**Record excerpts**
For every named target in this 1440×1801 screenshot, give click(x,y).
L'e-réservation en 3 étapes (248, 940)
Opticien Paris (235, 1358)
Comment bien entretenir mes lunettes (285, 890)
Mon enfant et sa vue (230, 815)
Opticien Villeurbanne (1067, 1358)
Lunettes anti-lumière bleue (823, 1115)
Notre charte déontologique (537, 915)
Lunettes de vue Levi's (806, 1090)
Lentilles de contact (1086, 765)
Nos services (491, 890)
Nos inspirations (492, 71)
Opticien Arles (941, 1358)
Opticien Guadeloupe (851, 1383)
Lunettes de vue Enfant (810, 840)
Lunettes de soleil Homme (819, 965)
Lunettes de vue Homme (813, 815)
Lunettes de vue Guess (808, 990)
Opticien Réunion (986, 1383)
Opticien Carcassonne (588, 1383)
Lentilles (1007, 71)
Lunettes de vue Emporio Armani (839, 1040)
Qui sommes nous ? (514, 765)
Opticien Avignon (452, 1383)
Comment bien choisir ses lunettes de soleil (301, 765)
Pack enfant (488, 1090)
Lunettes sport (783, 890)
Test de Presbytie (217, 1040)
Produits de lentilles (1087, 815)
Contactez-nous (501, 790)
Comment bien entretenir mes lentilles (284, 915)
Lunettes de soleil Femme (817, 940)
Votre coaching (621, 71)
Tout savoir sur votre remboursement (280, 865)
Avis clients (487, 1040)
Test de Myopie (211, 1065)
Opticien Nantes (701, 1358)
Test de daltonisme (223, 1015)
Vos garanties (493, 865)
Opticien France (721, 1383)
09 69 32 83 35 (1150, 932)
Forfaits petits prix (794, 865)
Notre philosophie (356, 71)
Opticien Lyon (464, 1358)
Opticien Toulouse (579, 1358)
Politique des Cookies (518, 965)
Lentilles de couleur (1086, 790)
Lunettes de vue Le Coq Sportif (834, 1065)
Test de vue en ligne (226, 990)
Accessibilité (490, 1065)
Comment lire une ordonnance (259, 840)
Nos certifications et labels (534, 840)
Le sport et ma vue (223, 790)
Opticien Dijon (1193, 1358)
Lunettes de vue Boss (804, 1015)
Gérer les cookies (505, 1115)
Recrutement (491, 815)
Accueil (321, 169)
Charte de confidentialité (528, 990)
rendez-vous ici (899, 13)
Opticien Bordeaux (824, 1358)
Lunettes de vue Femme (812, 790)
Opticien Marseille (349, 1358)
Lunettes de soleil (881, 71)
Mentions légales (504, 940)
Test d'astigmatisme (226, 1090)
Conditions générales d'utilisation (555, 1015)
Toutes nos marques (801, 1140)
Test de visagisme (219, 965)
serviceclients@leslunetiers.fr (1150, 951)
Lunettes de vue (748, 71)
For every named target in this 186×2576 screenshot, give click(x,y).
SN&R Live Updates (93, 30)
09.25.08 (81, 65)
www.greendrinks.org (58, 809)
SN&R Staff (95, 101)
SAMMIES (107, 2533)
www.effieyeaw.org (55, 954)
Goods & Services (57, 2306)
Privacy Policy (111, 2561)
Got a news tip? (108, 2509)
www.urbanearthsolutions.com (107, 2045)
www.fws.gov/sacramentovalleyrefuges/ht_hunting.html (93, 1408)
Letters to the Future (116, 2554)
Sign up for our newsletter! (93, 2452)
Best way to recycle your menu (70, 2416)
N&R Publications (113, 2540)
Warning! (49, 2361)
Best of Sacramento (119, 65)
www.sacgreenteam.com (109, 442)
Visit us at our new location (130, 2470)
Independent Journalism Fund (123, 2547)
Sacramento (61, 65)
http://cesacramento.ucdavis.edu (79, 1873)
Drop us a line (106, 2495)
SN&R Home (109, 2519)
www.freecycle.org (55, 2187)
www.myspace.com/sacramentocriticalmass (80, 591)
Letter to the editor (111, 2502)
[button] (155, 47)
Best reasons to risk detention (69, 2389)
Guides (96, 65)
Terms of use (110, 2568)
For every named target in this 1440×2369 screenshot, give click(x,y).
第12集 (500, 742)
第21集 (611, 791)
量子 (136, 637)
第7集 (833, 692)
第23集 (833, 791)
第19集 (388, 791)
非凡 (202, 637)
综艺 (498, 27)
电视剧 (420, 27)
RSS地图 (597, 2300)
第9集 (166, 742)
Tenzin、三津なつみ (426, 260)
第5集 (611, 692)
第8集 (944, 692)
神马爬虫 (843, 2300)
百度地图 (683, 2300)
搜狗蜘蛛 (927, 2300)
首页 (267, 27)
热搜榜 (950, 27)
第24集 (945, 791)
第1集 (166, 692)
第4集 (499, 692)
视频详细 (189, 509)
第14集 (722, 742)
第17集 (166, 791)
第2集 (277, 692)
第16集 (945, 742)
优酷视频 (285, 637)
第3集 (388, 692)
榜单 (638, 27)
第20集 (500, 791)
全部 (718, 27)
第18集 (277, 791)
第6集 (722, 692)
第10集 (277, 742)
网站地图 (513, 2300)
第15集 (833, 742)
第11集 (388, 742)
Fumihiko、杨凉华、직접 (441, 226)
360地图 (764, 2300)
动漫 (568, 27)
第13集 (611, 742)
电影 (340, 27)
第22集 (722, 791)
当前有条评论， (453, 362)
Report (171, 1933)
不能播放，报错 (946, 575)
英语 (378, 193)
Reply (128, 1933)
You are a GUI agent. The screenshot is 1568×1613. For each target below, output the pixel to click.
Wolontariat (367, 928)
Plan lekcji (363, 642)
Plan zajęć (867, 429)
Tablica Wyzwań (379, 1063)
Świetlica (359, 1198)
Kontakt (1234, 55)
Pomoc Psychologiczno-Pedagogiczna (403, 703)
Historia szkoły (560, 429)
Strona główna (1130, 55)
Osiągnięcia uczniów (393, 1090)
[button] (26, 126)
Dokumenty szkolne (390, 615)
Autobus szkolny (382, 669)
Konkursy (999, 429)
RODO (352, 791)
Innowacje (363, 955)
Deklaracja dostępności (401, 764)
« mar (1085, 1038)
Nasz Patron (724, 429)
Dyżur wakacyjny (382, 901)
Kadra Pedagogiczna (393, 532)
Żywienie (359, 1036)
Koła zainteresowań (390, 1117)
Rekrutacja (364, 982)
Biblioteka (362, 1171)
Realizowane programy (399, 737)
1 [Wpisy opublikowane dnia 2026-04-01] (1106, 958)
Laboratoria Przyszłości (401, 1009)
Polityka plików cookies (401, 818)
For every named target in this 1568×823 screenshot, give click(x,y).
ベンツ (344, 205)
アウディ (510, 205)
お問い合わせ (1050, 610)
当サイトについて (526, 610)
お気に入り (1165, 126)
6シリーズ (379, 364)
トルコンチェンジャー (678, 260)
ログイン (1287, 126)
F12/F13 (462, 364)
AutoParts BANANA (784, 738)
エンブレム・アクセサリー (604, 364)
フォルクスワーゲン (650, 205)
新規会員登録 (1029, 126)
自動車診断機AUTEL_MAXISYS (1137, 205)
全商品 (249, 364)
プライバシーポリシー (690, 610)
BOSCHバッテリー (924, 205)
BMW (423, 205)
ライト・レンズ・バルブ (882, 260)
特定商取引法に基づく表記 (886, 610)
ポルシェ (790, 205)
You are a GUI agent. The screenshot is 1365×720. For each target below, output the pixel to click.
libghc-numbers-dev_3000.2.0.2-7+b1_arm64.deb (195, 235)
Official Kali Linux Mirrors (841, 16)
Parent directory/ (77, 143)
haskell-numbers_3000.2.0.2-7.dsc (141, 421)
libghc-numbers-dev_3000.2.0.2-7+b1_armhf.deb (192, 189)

**Challenge**
Extract all items above and reproduce each line verbatim, in the original order, without any edits.

**Problem solution**
For every named target in this 1440×1801 screenshot, give click(x,y).
L'e-réservation en 3 étapes (248, 940)
Opticien Paris (235, 1358)
Comment bien entretenir mes lunettes (285, 890)
Mon enfant et sa vue (230, 815)
Opticien Villeurbanne (1067, 1358)
Lunettes anti-lumière bleue (823, 1115)
Notre charte déontologique (537, 915)
Lunettes de vue Levi's (806, 1090)
Lentilles de contact (1086, 765)
Nos services (491, 890)
Nos inspirations (492, 71)
Opticien Arles (941, 1358)
Opticien Guadeloupe (851, 1383)
Lunettes de vue Enfant (810, 840)
Lunettes de soleil Homme (819, 965)
Lunettes de vue Homme (813, 815)
Lunettes de vue Guess (808, 990)
Opticien Réunion (986, 1383)
Opticien Carcassonne (588, 1383)
Lentilles (1007, 71)
Lunettes de vue Emporio Armani (839, 1040)
Qui sommes nous ? (514, 765)
Opticien Avignon (452, 1383)
Comment bien choisir ses lunettes de soleil (301, 765)
Pack enfant (488, 1090)
Lunettes sport (783, 890)
Test de Presbytie (217, 1040)
Produits de lentilles (1087, 815)
Contactez-nous (501, 790)
Comment bien entretenir mes lentilles (284, 915)
Lunettes de soleil Femme (817, 940)
Votre coaching (621, 71)
Tout savoir sur votre remboursement (280, 865)
Avis clients (487, 1040)
Test de Myopie (211, 1065)
Opticien Nantes (701, 1358)
Test de daltonisme (223, 1015)
Vos garanties (493, 865)
Opticien France (721, 1383)
09 69 32 83 35 (1150, 932)
Forfaits petits prix (794, 865)
Notre philosophie (356, 71)
Opticien Lyon (464, 1358)
Opticien Toulouse (579, 1358)
Politique des Cookies (518, 965)
Lentilles de couleur (1086, 790)
Lunettes de vue Le Coq Sportif (834, 1065)
Test de vue en ligne (226, 990)
Accessibilité (490, 1065)
Comment lire une ordonnance (259, 840)
Nos certifications et labels (534, 840)
Le sport et ma vue (223, 790)
Opticien Dijon (1193, 1358)
Lunettes de vue Boss (804, 1015)
Gérer les cookies (505, 1115)
Recrutement (491, 815)
Accueil (321, 169)
Charte de confidentialité (528, 990)
rendez-vous ici (899, 13)
Opticien Bordeaux (824, 1358)
Lunettes de vue Femme (812, 790)
Opticien Marseille (349, 1358)
Lunettes de soleil (881, 71)
Mentions légales (504, 940)
Test d'astigmatisme (226, 1090)
Conditions générales d'utilisation (555, 1015)
Toutes nos marques (801, 1140)
Test de visagisme (219, 965)
serviceclients@leslunetiers.fr (1150, 951)
Lunettes de vue (748, 71)
For every named target in this 186×2576 screenshot, give click(x,y).
SN&R Live Updates (93, 30)
09.25.08 (81, 65)
www.greendrinks.org (58, 809)
SN&R Staff (95, 101)
SAMMIES (107, 2533)
www.effieyeaw.org (55, 954)
Goods & Services (57, 2306)
Privacy Policy (111, 2561)
Got a news tip? (108, 2509)
www.urbanearthsolutions.com (107, 2045)
www.fws.gov/sacramentovalleyrefuges/ht_hunting.html (93, 1408)
Letters to the Future (116, 2554)
Sign up for our newsletter! (93, 2452)
Best way to recycle your menu (70, 2416)
N&R Publications (113, 2540)
Warning! (49, 2361)
Best of Sacramento (119, 65)
www.sacgreenteam.com (109, 442)
Visit us at our new location (130, 2470)
Independent Journalism Fund (123, 2547)
Sacramento (61, 65)
http://cesacramento.ucdavis.edu (79, 1873)
Drop us a line (106, 2495)
SN&R Home (109, 2519)
www.freecycle.org (55, 2187)
www.myspace.com/sacramentocriticalmass (80, 591)
Letter to the editor (111, 2502)
[button] (155, 47)
Best reasons to risk detention (69, 2389)
Guides (96, 65)
Terms of use (110, 2568)
For every named target in this 1440×2369 screenshot, give click(x,y).
第12集 (500, 742)
第21集 (611, 791)
量子 (136, 637)
第7集 (833, 692)
第23集 (833, 791)
第19集 (388, 791)
非凡 (202, 637)
综艺 (498, 27)
电视剧 (420, 27)
RSS地图 (597, 2300)
第9集 (166, 742)
Tenzin、三津なつみ (426, 260)
第5集 (611, 692)
第8集 (944, 692)
神马爬虫 (843, 2300)
百度地图 (683, 2300)
搜狗蜘蛛 (927, 2300)
首页 (267, 27)
热搜榜 (950, 27)
第24集 (945, 791)
第1集 (166, 692)
第4集 (499, 692)
视频详细 (189, 509)
第14集 (722, 742)
第17集 (166, 791)
第2集 (277, 692)
第16集 (945, 742)
优酷视频 (285, 637)
第3集 (388, 692)
榜单 (638, 27)
第20集 (500, 791)
全部 (718, 27)
第18集 (277, 791)
第6集 (722, 692)
第10集 (277, 742)
网站地图 (513, 2300)
第15集 (833, 742)
第11集 (388, 742)
Fumihiko、杨凉华、직접 (441, 226)
360地图 (764, 2300)
动漫 (568, 27)
第13集 (611, 742)
电影 (340, 27)
第22集 (722, 791)
当前有条评论， (453, 362)
Report (171, 1933)
不能播放，报错 (946, 575)
英语 (378, 193)
Reply (128, 1933)
You are a GUI agent. The screenshot is 1568×1613. For each target below, output the pixel to click.
Wolontariat (367, 928)
Plan lekcji (363, 642)
Plan zajęć (867, 429)
Tablica Wyzwań (379, 1063)
Świetlica (359, 1198)
Kontakt (1234, 55)
Pomoc Psychologiczno-Pedagogiczna (403, 703)
Historia szkoły (560, 429)
Strona główna (1130, 55)
Osiągnięcia uczniów (393, 1090)
[button] (26, 126)
Dokumenty szkolne (390, 615)
Autobus szkolny (382, 669)
Konkursy (999, 429)
RODO (352, 791)
Innowacje (363, 955)
Deklaracja dostępności (401, 764)
« mar (1085, 1038)
Nasz Patron (724, 429)
Dyżur wakacyjny (382, 901)
Kadra Pedagogiczna (393, 532)
Żywienie (359, 1036)
Koła zainteresowań (390, 1117)
Rekrutacja (364, 982)
Biblioteka (362, 1171)
Realizowane programy (399, 737)
1 [Wpisy opublikowane dnia 2026-04-01] (1106, 958)
Laboratoria Przyszłości (401, 1009)
Polityka plików cookies (401, 818)
For every named target in this 1568×823 screenshot, give click(x,y).
ベンツ (344, 205)
アウディ (510, 205)
お問い合わせ (1050, 610)
当サイトについて (526, 610)
お気に入り (1165, 126)
6シリーズ (379, 364)
トルコンチェンジャー (678, 260)
ログイン (1287, 126)
F12/F13 (462, 364)
AutoParts BANANA (784, 738)
エンブレム・アクセサリー (604, 364)
フォルクスワーゲン (650, 205)
新規会員登録 (1029, 126)
自動車診断機AUTEL_MAXISYS (1137, 205)
全商品 (249, 364)
プライバシーポリシー (690, 610)
BOSCHバッテリー (924, 205)
BMW (423, 205)
ライト・レンズ・バルブ (882, 260)
特定商取引法に基づく表記 (886, 610)
ポルシェ (790, 205)
You are a GUI agent. The screenshot is 1365×720. For each target below, output the pixel to click.
libghc-numbers-dev_3000.2.0.2-7+b1_arm64.deb (195, 235)
Official Kali Linux Mirrors (841, 16)
Parent directory/ (77, 143)
haskell-numbers_3000.2.0.2-7.dsc (141, 421)
libghc-numbers-dev_3000.2.0.2-7+b1_armhf.deb (192, 189)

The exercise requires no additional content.